What you have to do:
Could you copy out, character for character, every row below from the one containing "[Ok] (410, 1142)" down to the one containing "PE Cristobalite (305, 120)", both of those included?

+++ Data for this task +++

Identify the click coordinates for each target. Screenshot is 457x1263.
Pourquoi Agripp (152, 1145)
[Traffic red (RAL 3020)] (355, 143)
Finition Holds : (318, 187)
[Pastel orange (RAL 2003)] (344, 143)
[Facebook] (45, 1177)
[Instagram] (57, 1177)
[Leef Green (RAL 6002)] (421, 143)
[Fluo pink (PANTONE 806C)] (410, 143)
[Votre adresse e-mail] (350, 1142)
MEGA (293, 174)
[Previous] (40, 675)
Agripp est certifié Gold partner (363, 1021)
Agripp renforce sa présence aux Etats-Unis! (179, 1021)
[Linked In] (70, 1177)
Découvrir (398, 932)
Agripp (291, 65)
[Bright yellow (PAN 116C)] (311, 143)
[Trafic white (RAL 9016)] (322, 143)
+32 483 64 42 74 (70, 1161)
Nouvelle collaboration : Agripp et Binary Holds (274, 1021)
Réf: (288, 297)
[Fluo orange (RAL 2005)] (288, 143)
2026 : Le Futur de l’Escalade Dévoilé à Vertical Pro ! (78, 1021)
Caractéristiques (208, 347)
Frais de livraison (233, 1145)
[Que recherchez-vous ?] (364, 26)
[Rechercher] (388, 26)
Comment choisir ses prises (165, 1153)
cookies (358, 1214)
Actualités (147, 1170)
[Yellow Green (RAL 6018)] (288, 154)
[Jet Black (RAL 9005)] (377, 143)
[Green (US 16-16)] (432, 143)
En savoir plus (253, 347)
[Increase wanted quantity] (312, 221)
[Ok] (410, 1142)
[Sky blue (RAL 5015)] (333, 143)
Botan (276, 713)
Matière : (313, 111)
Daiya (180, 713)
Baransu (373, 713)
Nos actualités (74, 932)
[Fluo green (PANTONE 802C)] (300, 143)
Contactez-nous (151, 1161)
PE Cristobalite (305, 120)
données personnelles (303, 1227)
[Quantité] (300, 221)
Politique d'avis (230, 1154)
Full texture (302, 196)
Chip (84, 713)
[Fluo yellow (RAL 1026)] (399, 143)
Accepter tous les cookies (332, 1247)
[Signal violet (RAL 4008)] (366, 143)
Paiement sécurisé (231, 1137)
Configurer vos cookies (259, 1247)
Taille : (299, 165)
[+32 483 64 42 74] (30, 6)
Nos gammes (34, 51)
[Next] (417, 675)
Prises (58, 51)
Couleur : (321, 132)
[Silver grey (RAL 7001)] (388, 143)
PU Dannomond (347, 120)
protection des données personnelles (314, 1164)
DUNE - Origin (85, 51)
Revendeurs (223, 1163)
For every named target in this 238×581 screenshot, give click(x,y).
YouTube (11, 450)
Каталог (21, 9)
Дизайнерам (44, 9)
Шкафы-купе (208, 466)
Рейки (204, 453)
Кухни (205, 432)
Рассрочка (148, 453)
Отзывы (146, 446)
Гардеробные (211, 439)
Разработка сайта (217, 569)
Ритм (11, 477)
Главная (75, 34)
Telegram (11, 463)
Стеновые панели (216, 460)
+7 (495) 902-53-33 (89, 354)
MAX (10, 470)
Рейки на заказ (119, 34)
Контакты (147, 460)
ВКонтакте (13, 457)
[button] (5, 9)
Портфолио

+++

Response for this exercise:
[Ok] (410, 1142)
[Sky blue (RAL 5015)] (333, 143)
Botan (276, 713)
Matière : (313, 111)
Daiya (180, 713)
Baransu (373, 713)
Nos actualités (74, 932)
[Fluo green (PANTONE 802C)] (300, 143)
Contactez-nous (151, 1161)
PE Cristobalite (305, 120)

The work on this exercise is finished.